Work item –
In the entries that follow, find every line containing "information" and copy it.

--- Dataset excerpts ---

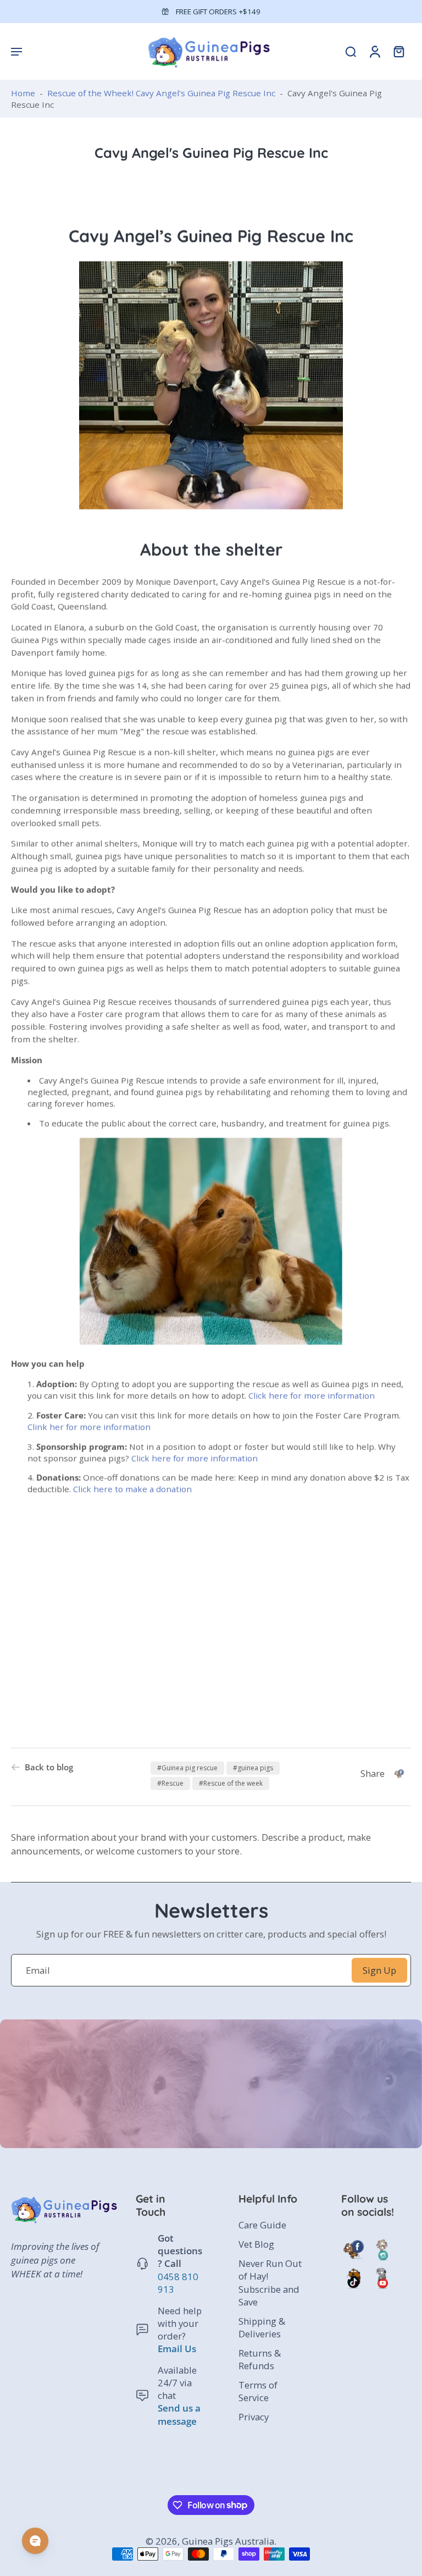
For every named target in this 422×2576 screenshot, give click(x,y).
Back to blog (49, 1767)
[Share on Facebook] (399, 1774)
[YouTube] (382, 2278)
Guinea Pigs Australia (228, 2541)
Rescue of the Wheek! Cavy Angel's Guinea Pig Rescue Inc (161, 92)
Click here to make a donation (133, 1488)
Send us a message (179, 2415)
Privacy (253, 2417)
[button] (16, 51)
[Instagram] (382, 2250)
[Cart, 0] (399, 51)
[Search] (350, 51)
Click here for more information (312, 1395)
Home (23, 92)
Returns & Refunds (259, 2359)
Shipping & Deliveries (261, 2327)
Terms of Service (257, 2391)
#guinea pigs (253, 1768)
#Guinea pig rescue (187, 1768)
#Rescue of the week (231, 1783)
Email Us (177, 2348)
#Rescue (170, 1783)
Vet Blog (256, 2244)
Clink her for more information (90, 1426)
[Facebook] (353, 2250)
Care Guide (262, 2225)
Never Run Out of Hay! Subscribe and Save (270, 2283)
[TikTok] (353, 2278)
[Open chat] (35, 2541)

---
--- Dataset excerpts ---

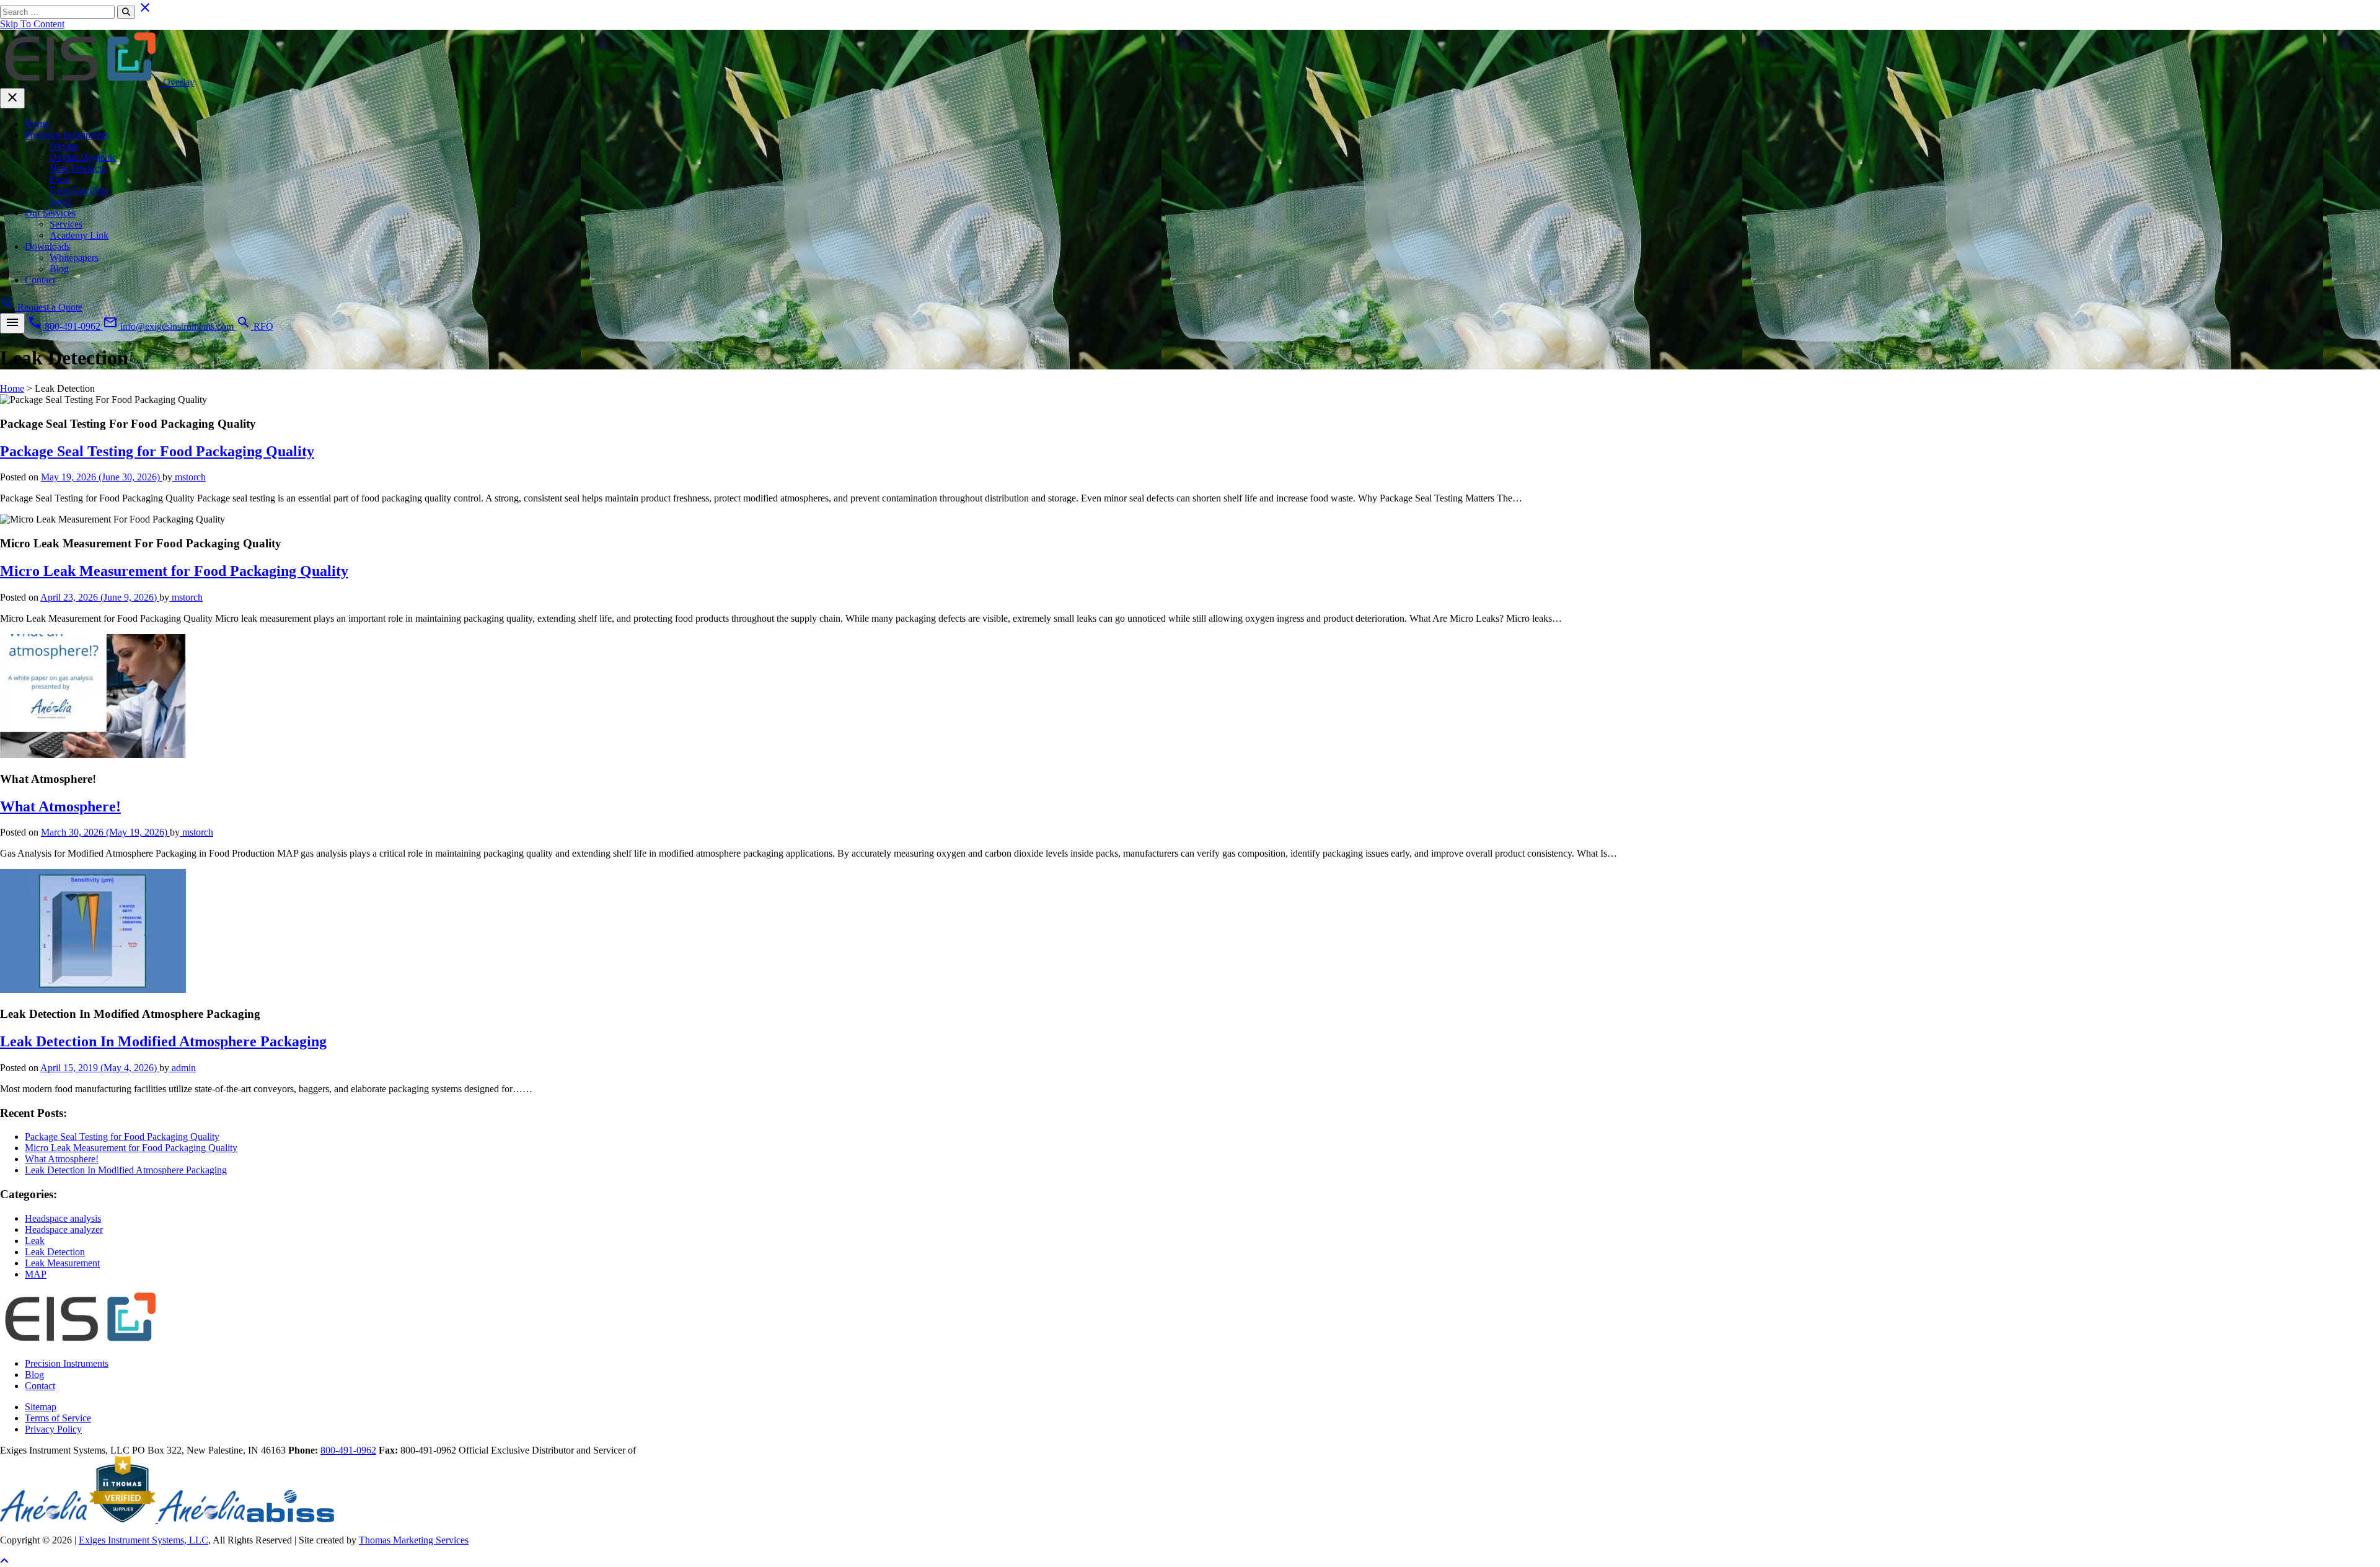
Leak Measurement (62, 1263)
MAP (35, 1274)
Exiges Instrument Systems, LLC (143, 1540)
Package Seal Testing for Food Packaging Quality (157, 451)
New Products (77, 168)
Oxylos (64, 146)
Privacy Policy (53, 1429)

---

Task solution –
Click here for more information (312, 1395)
Clink her for more information (90, 1426)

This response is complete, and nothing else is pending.